KUYRUKSUZ TİLKİ
Günün birinde tilkinin biri kuyruğu kayaya sıkışmış. Çalışmış, çabalamış, uğraşıp didinmiş ama kuyruğunu kurtaramamış. Bakmış olmuyor, kurtulmak için kuyruğundan vazgeçmek zorunda kalmış ve kuyruğunu kesmek zorunda kalmış. Ormanda bir başka tilki onu gördüğünde;
”Kuyruğunu neden kestin?” diye sormuş.
Kuyruğu kesik olan;
“Böyle kendimi çok mutlu hissediyorum, şimdi o kadar mutluyum ki adeta sevincimden havalara uçuyorum” demiş.
Bunun üzerine aynı mutluluğu yaşamak isteyen diğer tilki de kuyruğunu kesmiş. Fakat mutluluk yerine şiddetli bir acıyla karşılaşmış. Hemen tilkiye gelip;
“Neden bana yalan söyledin, çok canım acıdı” demiş.
Tilki;
“Eğer acı çektiğini diğer tilkilere söylersen onlar asla kuyruğunu kesmez ve bizimle dalga geçerler” demiş.
Bu iki tilki diğer tilkilere yaşadıkları mutluluğu(!) anlatmışlar.
Böylece tilkilerin çoğu kuyruklarını kesmişler.

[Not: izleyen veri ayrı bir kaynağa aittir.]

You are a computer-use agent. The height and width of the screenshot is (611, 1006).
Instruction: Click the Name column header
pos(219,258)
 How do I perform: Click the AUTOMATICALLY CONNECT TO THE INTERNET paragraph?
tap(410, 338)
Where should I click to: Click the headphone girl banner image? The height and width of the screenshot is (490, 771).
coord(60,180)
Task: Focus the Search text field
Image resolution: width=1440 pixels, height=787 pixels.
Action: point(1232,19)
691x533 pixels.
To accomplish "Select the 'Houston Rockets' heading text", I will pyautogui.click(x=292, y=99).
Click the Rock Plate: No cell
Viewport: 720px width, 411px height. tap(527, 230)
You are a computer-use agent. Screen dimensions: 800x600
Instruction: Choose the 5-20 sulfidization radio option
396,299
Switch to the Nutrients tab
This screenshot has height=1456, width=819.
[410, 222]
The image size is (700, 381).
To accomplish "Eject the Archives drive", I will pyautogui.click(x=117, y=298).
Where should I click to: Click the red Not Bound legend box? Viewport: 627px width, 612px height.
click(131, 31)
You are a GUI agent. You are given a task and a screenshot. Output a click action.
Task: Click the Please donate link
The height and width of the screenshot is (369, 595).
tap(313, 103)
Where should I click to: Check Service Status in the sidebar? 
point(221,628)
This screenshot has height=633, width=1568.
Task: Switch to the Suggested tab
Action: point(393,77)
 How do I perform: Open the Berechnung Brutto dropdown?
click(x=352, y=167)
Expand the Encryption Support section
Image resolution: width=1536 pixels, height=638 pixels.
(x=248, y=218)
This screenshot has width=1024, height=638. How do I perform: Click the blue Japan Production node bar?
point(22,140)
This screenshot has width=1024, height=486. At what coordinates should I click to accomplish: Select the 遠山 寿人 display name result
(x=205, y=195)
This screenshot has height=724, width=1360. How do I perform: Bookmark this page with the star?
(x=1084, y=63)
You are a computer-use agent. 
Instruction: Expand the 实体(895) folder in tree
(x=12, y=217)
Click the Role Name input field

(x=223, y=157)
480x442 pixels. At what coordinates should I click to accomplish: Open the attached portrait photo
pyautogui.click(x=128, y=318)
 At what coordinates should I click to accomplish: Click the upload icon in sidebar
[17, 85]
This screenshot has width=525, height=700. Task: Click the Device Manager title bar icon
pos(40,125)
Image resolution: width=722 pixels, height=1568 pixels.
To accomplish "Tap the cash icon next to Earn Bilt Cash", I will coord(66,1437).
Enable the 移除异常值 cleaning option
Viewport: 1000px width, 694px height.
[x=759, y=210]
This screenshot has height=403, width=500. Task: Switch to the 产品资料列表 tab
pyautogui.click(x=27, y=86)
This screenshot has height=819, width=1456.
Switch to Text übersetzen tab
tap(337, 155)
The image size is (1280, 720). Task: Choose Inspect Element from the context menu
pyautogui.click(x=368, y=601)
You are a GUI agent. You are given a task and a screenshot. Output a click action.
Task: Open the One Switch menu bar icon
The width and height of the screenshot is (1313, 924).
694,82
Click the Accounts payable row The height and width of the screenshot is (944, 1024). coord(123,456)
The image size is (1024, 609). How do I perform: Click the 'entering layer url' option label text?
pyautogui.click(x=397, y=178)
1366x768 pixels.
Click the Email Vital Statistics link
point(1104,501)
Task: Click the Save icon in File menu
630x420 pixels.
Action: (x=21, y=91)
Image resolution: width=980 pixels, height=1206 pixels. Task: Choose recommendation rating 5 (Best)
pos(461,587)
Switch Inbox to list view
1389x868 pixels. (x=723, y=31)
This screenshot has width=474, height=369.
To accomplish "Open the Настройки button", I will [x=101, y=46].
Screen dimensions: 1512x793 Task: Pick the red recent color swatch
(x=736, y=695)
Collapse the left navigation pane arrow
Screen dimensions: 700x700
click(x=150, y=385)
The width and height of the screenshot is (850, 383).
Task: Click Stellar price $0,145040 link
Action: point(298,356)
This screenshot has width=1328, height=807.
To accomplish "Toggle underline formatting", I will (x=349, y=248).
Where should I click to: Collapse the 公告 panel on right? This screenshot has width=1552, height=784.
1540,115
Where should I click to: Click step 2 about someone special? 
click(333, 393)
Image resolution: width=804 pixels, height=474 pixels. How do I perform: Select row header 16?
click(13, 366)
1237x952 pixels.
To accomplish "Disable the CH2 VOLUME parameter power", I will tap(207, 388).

Kuyruğu kesik olanlar çoğunluk olunca bu sefer de kuyruğu olanlarla dalga geçip alay etmeye başlamışlar.
***
İşte böyle; önce toplumu bozup farklılaştırırlar, sonra da onları birbirine düşman ederler. Sonunda bir toplumda bozulmalar artınca bozuk insanlar iyi insanları ayıplarlar ve dalga geçerler.
Siz yine de kendiniz olun, fazlasını olmaya çalışırsanız bir hiç olursunuz.